Márcia I. Miyazaki scite author profile

Chagas disease (CD) is caused by Trypanosoma cruzi, whose sugar moieties are recognized by mannan binding lectin (MBL), a soluble pattern-recognition molecule that activates the lectin pathway of complement. MBL levels and protein activity are affected by polymorphisms in the MBL2 gene. We sequenced the MBL2 promoter and exon 1 in 196 chronic CD patients and 202 controls. The MBL2*C allele, which causes MBL deficiency, was associated with protection against CD (P = 0.007, OR = 0.32). Compared with controls, genotypes with this allele were completely absent in patients with the cardiac form of the disease (P = 0.003). Furthermore, cardiac patients with genotypes causing MBL deficiency presented less heart damage (P = 0.003, OR = 0.23), compared with cardiac patients having the XA haplotype causing low MBL levels, but fully capable of activating complement (P = 0.005, OR = 7.07).
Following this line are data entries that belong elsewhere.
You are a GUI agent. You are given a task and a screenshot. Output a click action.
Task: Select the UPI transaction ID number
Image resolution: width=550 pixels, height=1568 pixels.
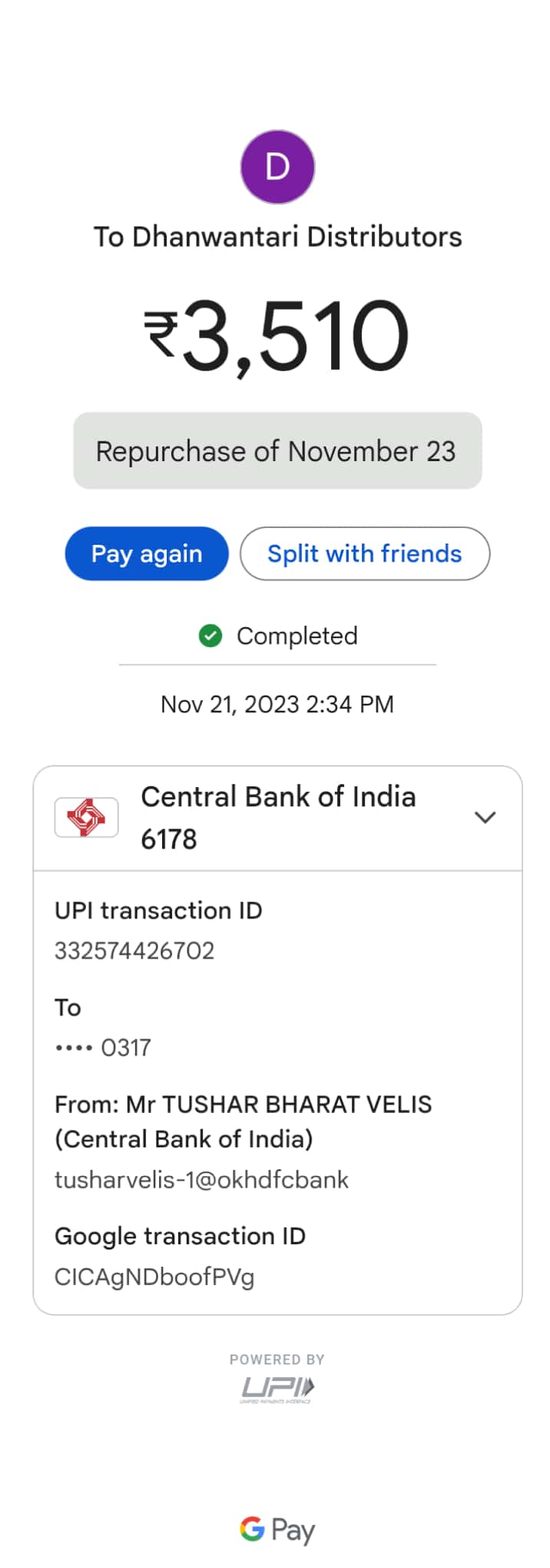click(134, 951)
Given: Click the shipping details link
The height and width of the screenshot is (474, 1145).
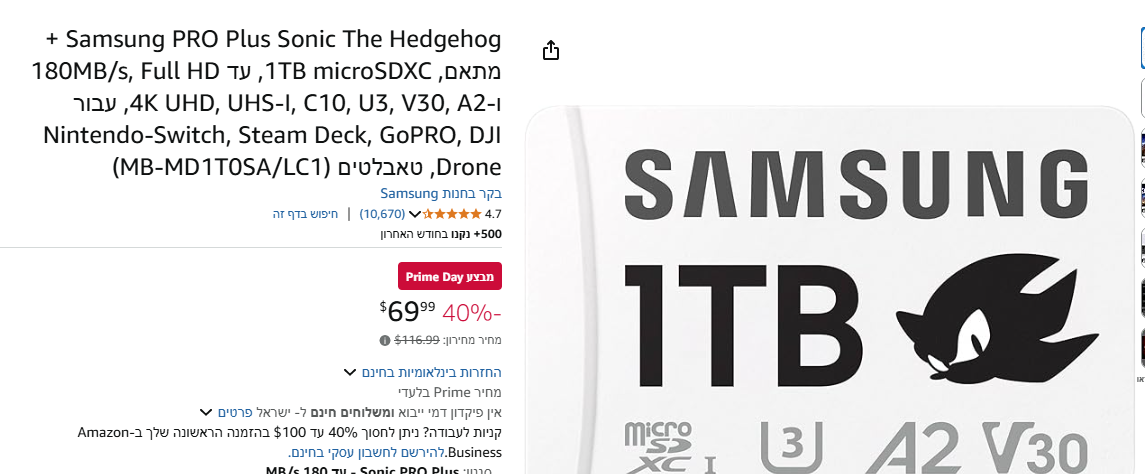Looking at the screenshot, I should [233, 412].
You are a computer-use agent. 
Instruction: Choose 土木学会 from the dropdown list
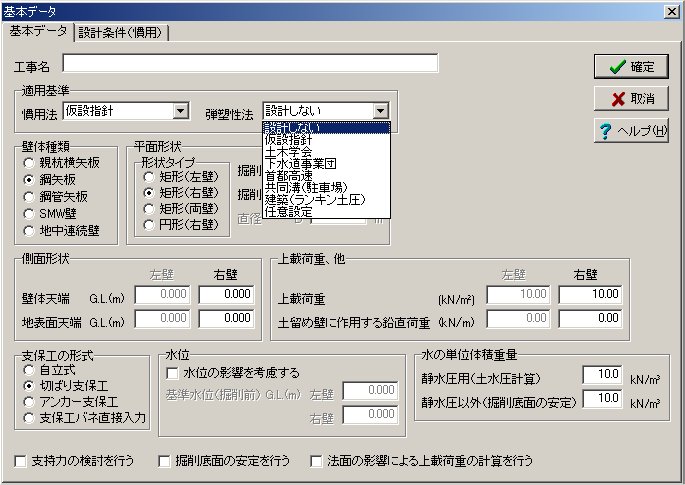[287, 152]
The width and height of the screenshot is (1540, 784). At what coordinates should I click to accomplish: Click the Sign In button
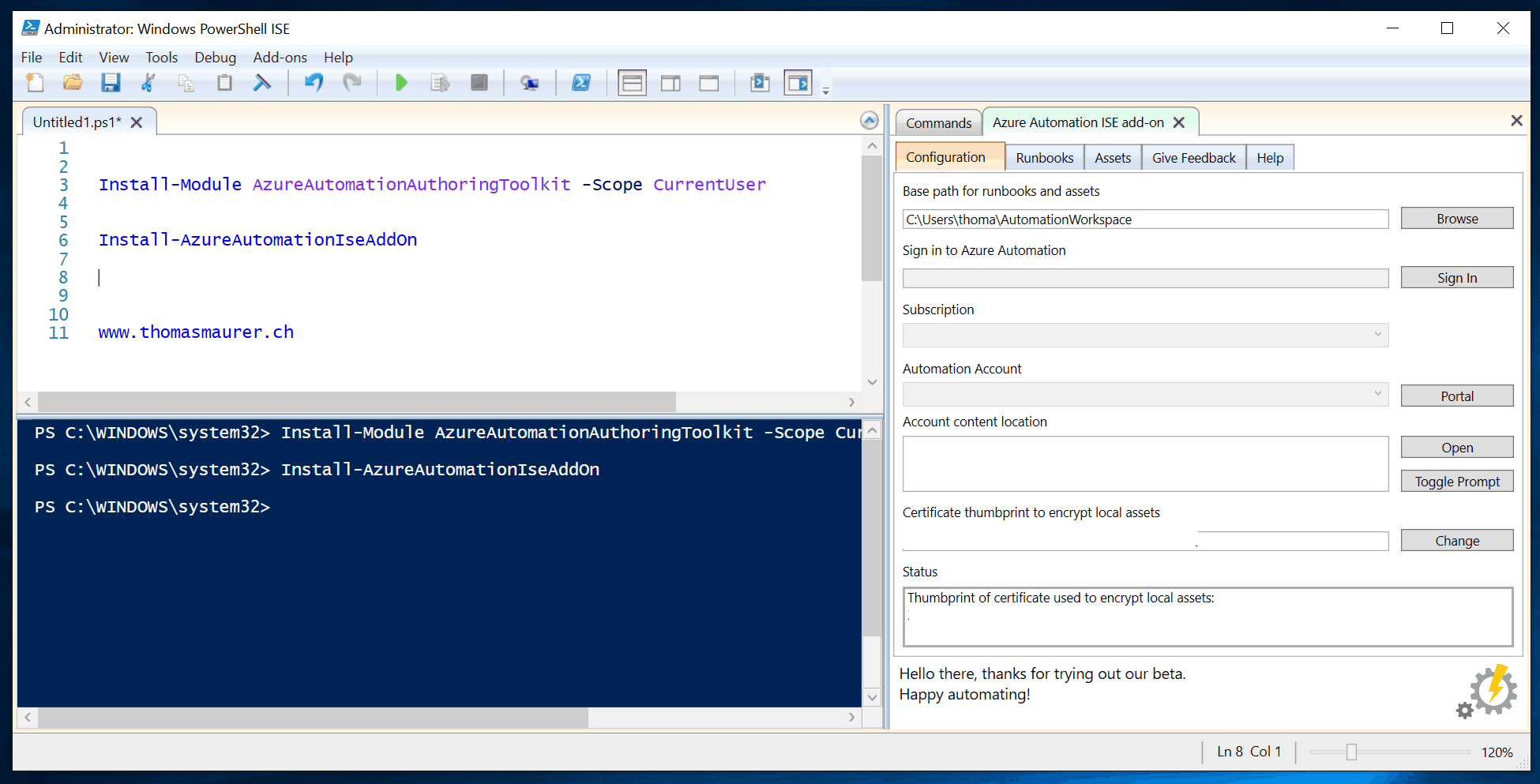(x=1456, y=277)
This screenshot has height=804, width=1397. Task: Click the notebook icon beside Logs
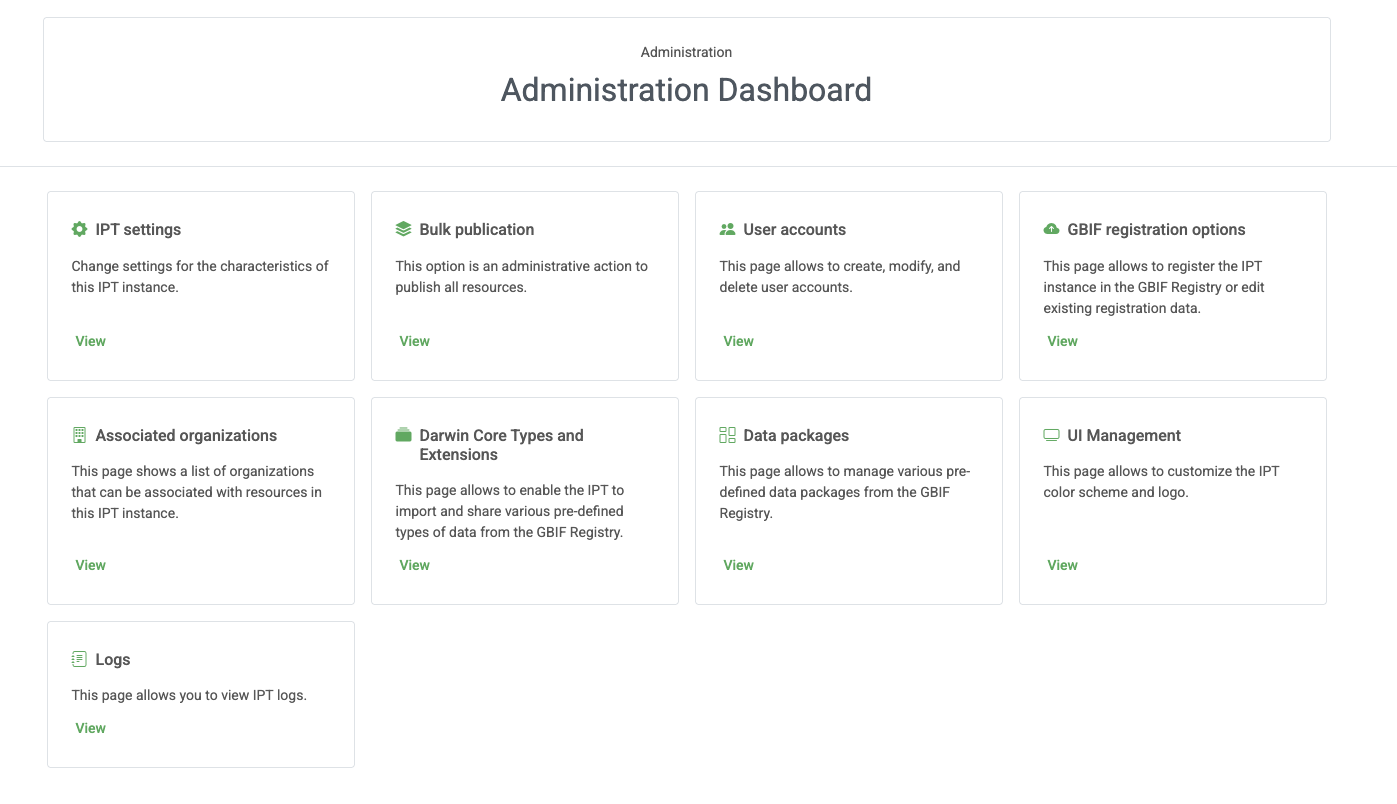click(80, 659)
Among the patients, those with alleles causing MBL deficiency presented lower levels of cytokines and chemokines possibly implicated in symptom development (IL9, p = 0.013; PDGFB, p = 0.036 and RANTES, p = 0.031). These findings suggest a protective effect of genetically determined MBL deficiency against the development and progression of chronic CD cardiomyopathy.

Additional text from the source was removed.